As written and without pictures, set down the lines from the one that contains "Click the avatar of 发呆草 in member list" through the end of the data.

*** Data shown ***

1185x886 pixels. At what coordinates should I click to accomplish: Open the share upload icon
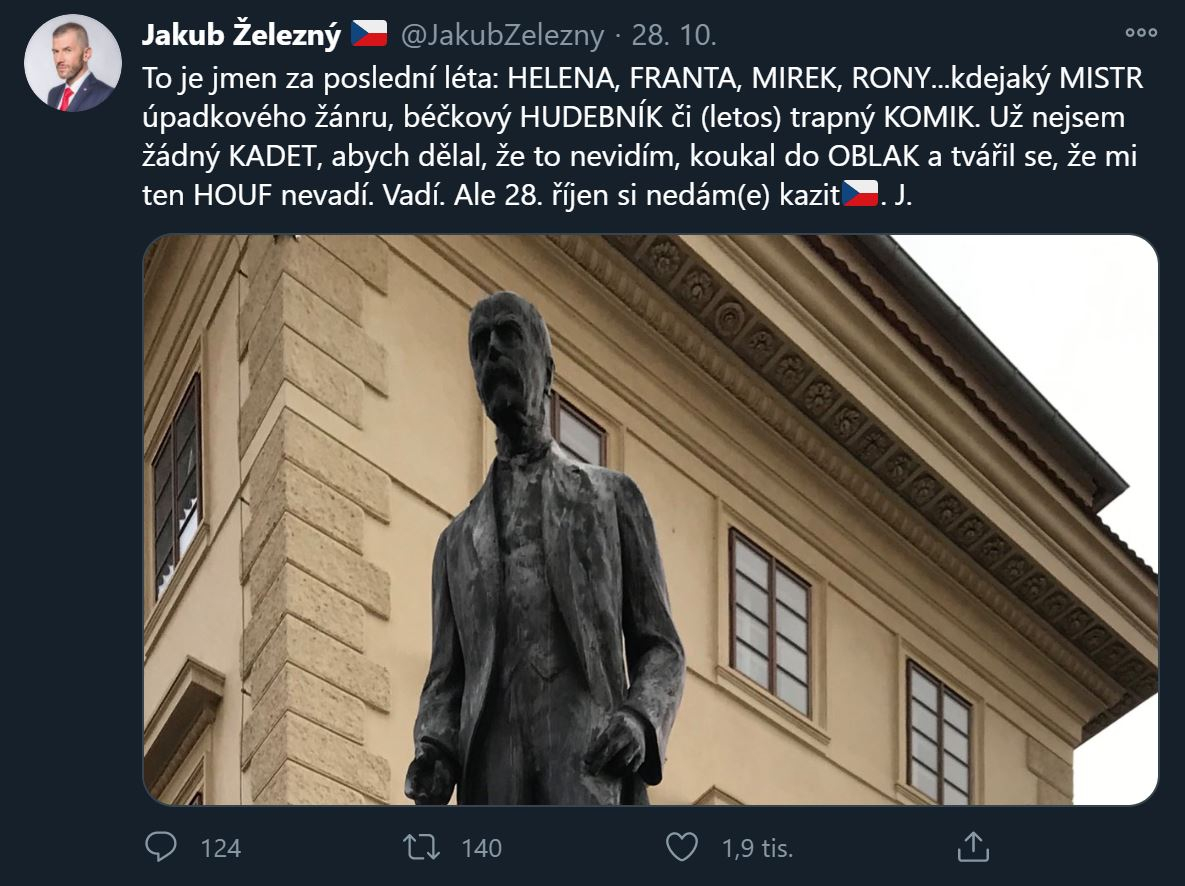coord(973,847)
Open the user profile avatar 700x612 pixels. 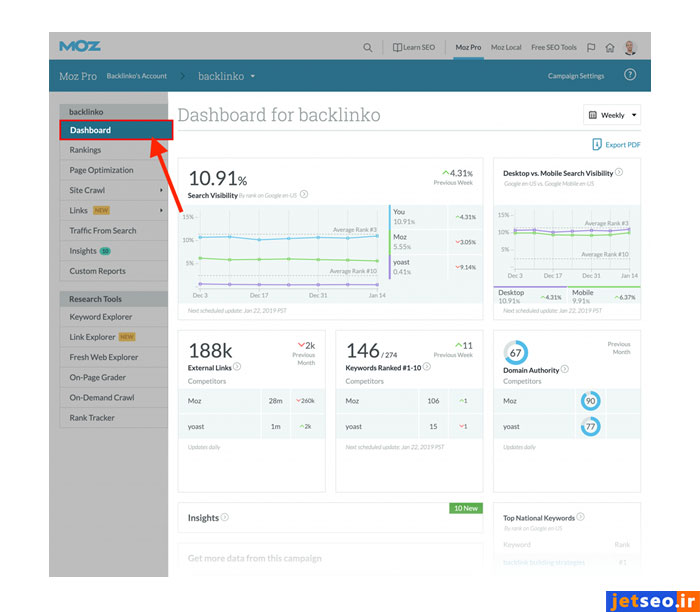[x=630, y=47]
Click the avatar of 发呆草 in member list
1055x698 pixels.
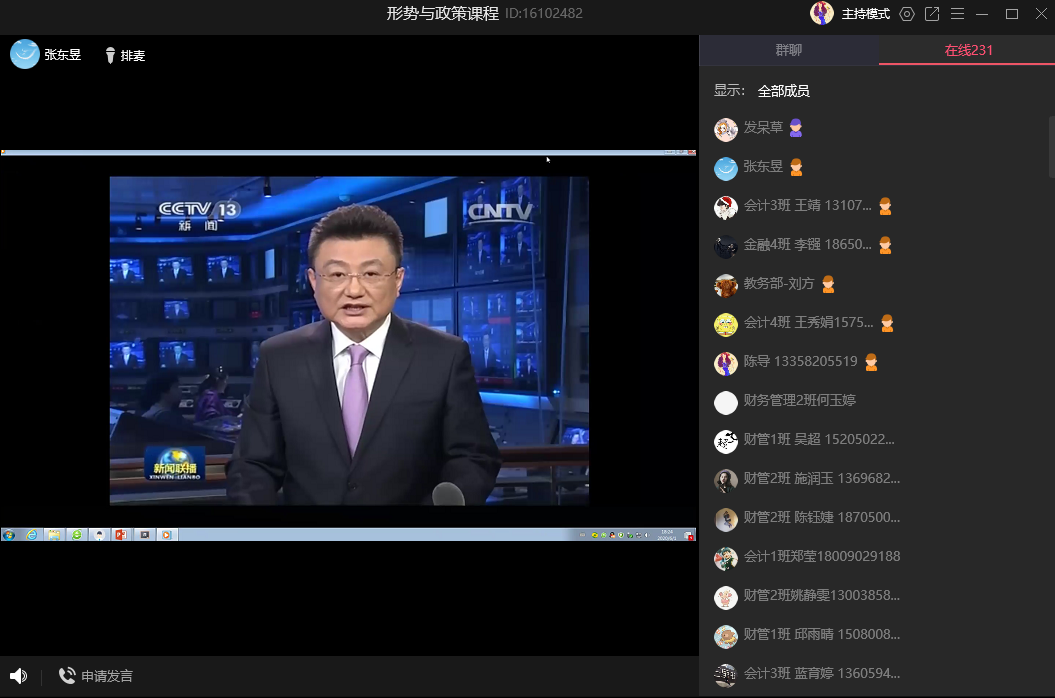click(x=726, y=129)
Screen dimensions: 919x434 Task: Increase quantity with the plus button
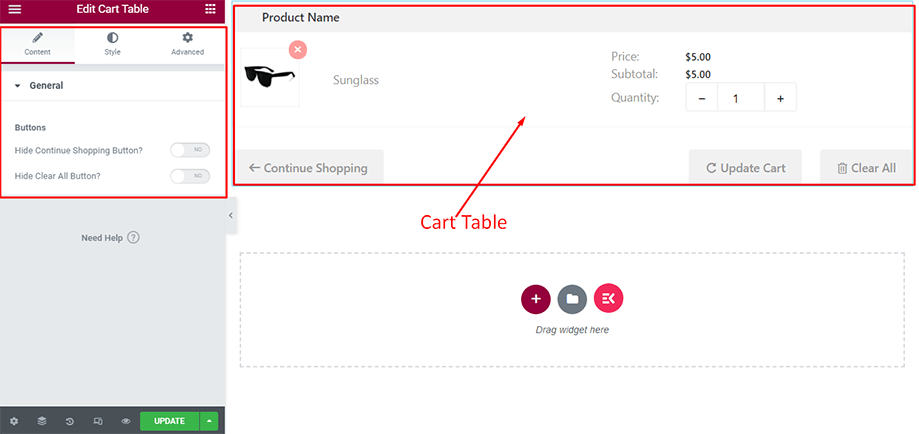780,98
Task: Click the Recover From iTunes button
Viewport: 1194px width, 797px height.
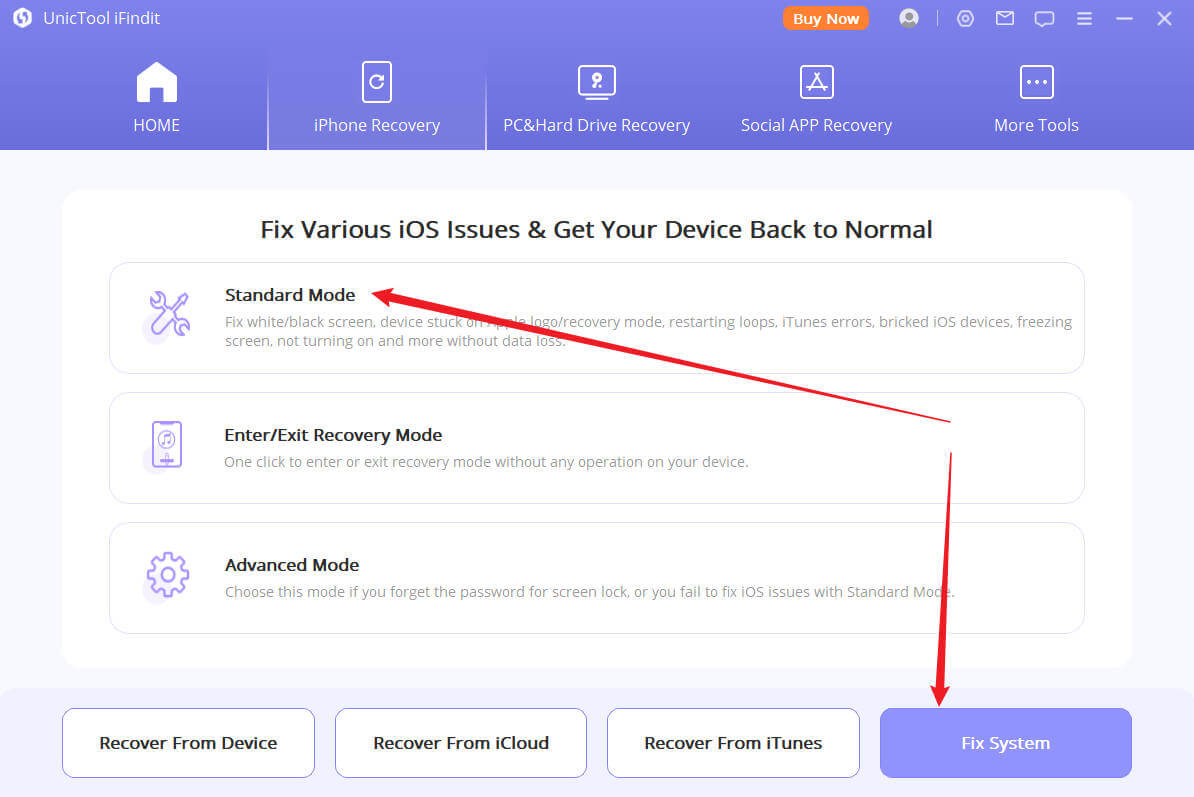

*** End of Data shown ***

• _Output for this task_:
Click the avatar of 发呆草 in member list
1055x698 pixels.
click(x=726, y=129)
Screen dimensions: 919x434 Task: Increase quantity with the plus button
780,98
Task: Click the Recover From iTunes button
Viewport: 1194px width, 797px height.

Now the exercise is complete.